Plagiarism and the PersonalityPosted: November 7, 2011 | |
Very little is new when it comes to social interaction. Your handshake, your humor, even your laugh, are probably culled from those around you. So why not make it completely explicit? The best way to gain social skills is to look to people who have them. Look, and then steal shamelessly. Don’t worry about being original, don’t worry about being creative; in fact, when you’re just starting out, chances are the things you think are unique (that crazy tall-tale, that special t-shirt), aren’t. When you’re comfortable with the rules and mores that govern how we interact, originality and creativity will follow.
My own starting point was a high school friend, two years my senior. He was a charismatic theater guy who won monologue competitions and took the lead role in all the school productions. Every day, I heard his voice over the intercom reading the morning announcements and cracking jokes. So I signed up to read the announcements along with him. During the months of October and February, we would arrive together in the school office, divide the messages about club meetings and sports games between us, and pass the telephone back and forth as we spoke into it, ushering in third period.

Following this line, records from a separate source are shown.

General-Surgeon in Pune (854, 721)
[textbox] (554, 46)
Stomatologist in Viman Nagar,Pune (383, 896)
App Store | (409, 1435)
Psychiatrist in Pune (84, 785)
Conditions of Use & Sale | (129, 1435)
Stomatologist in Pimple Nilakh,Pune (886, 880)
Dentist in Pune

Your peers can teach you a great deal, sometimes without trying. We’re conscious of this in an academic and athletic sense, but rarely as it relates to social skills. From the friends with whom I played capture the flag, I gained a healthy irreverence and an understanding of why people socialize for its own sake. From my drama friends, I learned how to be outrageous, how to be ridiculous, how not to act as though I’d be held accountable for every stupid, offensive thing I said.
By the time I got to college, I was continually on the lookout for cool new insights. It was my gay friends who made me realize that being uncomfortable around women is not a property of maleness, but a consequence of attraction, and once you’ve realized that, being awkward with a pretty girl is no longer so inevitable. With help from my roommates, I improved my oft-criticized story-telling ability. And I made changes at a lower level as well. One of my first friends carried himself with great ease and possessed a deadly wink, which he used sparingly and to great effect. I don’t think I’d ever winked at someone before seeing him do it, but a well-timed wink is hard to beat.
Learning social skills from others doesn’t even need to be limited to the people of your age or acquaintance. Copy the best. Watch how Stephen Colbert harasses his guests yet maintains their good will. Watch how Justin Timberlake lands Scarlett Johansson at a club in his music video, “What goes around, comes around.” Pick out their special characteristics and make them your own. If someone has a clever greeting or a smooth flash of a smile, take it. It’s as good as yours.